Does the category of topological spaces with an action of a topological monoid admit coequalizers? Let $\mathsf{Top}$ be the category of topological spaces with continuous maps and let $T$ be a monoid in $\mathsf{Top}$. Let $f,g: M \to N$ be two parallel maps in $\mathsf{Top}_T$, the category of topological spaces with a continuous action of $T$.
I would like to know whether there exists the coequalizer of $(f,g)$ in $\mathsf{Top}_T$.
Let me sketch what I know.
The forgetful functor $U : \mathsf{Top}_T \to \mathsf{Set}_T$ has a right adjoint  (endow $T$-sets with the indiscrete topology), hence $U$ preserves colimits. In particular, if $\mathsf{Coeq}(f,g)$ exists in $\mathsf{Top}_T$, then it has to be the quotient of $N$ by the smallest equivalence relation containing $\{ (f(x),g(x)) \mid x \in X \}$ (that is, the coequalizer in $\mathsf{Set}_T$) endowed with a suitable topology.
Denote it by $Q$, with projection $q : N \to Q$.
If $T$ is core-compact, I know that $T \times - : \mathsf{Top} \to \mathsf{Top}$ preserves colimits (because it admits a right adjoint) and hence $(Q,q)$ with the quotient topology on $Q$ would be the coequalizer.
If $T$ is arbitrary, I thought I may consider the finest topology on $Q$ which also makes the $T$-action $T \times Q \to Q$ a continuous map (so, the finest in the quotient topology such that $T \times Q \to Q$ is continuous).
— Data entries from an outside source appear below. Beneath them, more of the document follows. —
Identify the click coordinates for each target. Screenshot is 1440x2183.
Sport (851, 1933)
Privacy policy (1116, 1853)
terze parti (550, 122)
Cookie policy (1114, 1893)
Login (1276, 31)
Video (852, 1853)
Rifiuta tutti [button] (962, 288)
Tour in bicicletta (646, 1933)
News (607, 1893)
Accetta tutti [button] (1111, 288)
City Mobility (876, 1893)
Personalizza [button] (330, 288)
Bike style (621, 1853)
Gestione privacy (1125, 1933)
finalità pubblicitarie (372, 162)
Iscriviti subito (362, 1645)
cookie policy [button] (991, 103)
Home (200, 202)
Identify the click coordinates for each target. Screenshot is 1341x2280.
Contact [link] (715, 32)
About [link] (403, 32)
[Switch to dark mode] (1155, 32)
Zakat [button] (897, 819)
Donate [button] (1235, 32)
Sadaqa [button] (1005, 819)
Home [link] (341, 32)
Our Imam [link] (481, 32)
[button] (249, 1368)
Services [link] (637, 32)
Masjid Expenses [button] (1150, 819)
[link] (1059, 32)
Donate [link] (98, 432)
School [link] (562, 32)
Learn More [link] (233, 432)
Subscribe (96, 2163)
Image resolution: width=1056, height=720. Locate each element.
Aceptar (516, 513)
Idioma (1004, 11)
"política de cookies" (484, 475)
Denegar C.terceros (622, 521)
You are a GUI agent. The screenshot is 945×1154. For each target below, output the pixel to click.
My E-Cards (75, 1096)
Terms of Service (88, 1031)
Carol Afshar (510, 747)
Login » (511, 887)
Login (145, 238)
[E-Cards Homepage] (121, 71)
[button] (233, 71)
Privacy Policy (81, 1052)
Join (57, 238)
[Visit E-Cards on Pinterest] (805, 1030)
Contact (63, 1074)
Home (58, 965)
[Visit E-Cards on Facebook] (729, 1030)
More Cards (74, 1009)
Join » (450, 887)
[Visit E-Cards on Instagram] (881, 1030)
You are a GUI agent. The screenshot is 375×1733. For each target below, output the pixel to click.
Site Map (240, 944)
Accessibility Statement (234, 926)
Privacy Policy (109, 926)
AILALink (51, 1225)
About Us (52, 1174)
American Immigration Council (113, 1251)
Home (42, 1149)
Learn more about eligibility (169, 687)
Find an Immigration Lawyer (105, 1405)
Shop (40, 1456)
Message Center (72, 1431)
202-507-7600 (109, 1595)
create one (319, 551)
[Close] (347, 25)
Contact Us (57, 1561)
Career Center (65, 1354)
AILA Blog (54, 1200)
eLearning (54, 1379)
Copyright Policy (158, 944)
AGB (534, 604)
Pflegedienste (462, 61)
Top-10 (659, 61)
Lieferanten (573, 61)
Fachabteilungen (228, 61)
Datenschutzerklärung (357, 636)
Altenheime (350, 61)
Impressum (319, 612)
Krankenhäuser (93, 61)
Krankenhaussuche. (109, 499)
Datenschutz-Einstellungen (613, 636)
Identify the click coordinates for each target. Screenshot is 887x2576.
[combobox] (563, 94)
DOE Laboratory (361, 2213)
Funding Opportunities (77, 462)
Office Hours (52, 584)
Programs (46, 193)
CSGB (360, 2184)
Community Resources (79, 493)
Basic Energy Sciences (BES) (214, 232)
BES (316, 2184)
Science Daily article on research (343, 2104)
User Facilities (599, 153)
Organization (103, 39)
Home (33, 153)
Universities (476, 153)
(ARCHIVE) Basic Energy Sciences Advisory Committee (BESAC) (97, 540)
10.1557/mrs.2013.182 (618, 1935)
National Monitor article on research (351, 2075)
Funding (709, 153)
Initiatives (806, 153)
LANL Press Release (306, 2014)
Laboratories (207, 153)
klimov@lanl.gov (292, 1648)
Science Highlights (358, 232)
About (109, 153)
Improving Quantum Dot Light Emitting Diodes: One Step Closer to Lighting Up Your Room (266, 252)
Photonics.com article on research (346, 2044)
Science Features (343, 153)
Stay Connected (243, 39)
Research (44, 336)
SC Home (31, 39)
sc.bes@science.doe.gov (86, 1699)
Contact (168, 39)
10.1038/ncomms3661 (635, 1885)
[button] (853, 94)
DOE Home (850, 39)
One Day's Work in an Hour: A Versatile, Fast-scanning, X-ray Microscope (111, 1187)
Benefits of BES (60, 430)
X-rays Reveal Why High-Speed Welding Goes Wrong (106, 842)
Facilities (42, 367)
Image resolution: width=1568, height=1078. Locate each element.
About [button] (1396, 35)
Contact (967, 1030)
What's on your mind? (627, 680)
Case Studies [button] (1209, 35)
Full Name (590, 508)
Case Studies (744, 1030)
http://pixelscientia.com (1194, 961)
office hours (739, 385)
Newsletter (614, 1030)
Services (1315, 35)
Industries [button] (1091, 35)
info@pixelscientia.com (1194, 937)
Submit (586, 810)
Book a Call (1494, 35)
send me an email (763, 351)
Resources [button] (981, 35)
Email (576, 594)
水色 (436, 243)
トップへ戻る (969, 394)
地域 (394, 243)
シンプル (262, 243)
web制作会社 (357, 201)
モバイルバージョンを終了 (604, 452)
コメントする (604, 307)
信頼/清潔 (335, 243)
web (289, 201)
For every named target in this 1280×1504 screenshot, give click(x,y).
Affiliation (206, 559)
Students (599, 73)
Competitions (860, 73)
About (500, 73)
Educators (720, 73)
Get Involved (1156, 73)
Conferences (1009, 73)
However, I am stuck in proving that $(Q,q)$ with the latter topology on $Q$ is universal in $\mathsf{Top}_T$.
In particular, if $(C,c)$ is any test object in $\mathsf{Top}_T$ with $c \circ f = c \circ g$, then I am not able to prove that the unique map $\tilde{c} : Q \to C$ such that $\tilde{c} \circ q = c$, provided by the universal property of $(Q,q)$ in $\mathsf{Set}_T$, is continuous.
Does anybody have a suggestion?
Or does there exist a counter-example which shows that, in general, such coequalizer does not exist?
 A: Rather than trying to construct some specific concrete $T$-space that will be the coequalizer, you can instead just build a thing that manifestly has the universal property by cobbling together every possible candidate.  For instance, let $(C_i,c_i)_{i\in I}$ be a family of representatives of all the isomorphism classes of a $T$-space $C$ and a surjective morphism $c:N\to C$ that coequalizes $f$ and $g$.  The $c_i$ then combine to give a map $h:N\to\prod_i C_i$.  The coequalizer of $f$ and $g$ is then just the image of this map $h$, as a sub-$T$-space of the product $\prod_i C_i$.  The universal property is trivial to verify since every instance of it is witnessed by just taking the projection onto one of the factors in the product.
From a broader perspective, this construction is very similar to the proof of the general adjoint functor theorem, and indeed can be considered as a special case of it.  We are constructing the coequalizer by taking the limit of all possible candidate coequalizers, restricting ourselves to those where $c:N\to C$ is surjective to make sure that this limit is essentially small so we can be sure it exists.  More generally, if you have a category with all limits, then it is very nearly guaranteed to have all colimits as well, since you can construct the colimit of a diagram by taking the limit of all the cocones.  The only issue with this is that this is a priori a large limit that might not exist; this is where the "solution set" condition of the adjoint functor theorem comes in to reduce it to a small limit.  In practice, this solution set condition is almost always trivial to verify, and just amounts to saying that every cocone factors through one of bounded cardinality.